Selain itu, ada bisnis persenjataan yang diuntungkan dengan tetap adanya konflik melawan kelompok-kelompok teroris ini. Menariknya, industri senjata tersebut justru ada di negara-negara besar, termasuk di AS sendiri.

Pada titik ini, terorisme tidak lebih dari sekedar bandul hukum ekonomi: permintaan dan penawaran, demand dan supply. Maka, tidak heran jika Vladimir Putin bertanya: “Do you know who is fighting there?” ketika dimintai komentar tentang ISIS.

Jika demikian, apakah bisnis konflik dengan kedok radikalisme ini juga terjadi di Indonesia?

Sangat mungkin demikian. Faktanya, radikalisme yang berbasis fundamentalisme agama selalu punya dimensi ekonomi-politik. Selalu ada pertanyaan: “Siapa yang mendanai”, atau “Siapa yang diuntungkan”, dan lain sebagainya, ketika suatu kejadian yang disebut “teror” terjadi.

Radikalisme mengambil tempat di panggung politik sebagai bagian dari “kelompok penekan” – entah terhadap pemerintah atau untuk tujuan yang lain. Tidak sedikit di antaranya menjadi bagian dari proxy war atau perang pengaruh yang melibatkan kekuatan asing.
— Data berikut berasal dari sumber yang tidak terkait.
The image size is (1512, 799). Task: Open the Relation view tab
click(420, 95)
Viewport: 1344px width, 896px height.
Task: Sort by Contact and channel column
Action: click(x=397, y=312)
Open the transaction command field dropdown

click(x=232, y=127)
Jangankan gerakan harakiri atau bom bunuh diri, ormas-ormas yang disebut “radikal” seperti HTI tidak sedikit yang mendapatkan pendanaan dari luar negeri.

Selain itu dalam tataran praktis, ada kepentingan yang selalu diperjuangkan melalui aktivitas pemberantasan terorisme. Hal ini bisa dilihat dalam film dokumenter yang dibuat Stasiun TV SBS Australia berjudul Do Indonesian Terrorists Have Friends in High Places? yang dirilis tahun 2005.

Film tersebut menggambarkan secara jelas bagaimana upaya pemberantasan terorisme melibatkan dana-dana bantuan, yang tidak sedikit masuk ke kantong-kantong para politisi dan penegak hukum. Pada titik ini, ideologi – dalam hal ini agama – tidak lagi berdiri sebagai faktor tunggal.

Jika demikian, tidakkah berlebihan BG menyebut radikalisme telah mencapai bentuk yang berbeda dan berbahaya di Indonesia? Toh pasar bebas lah yang mengondisikan kelahiran gerakan-gerakan yang demikian.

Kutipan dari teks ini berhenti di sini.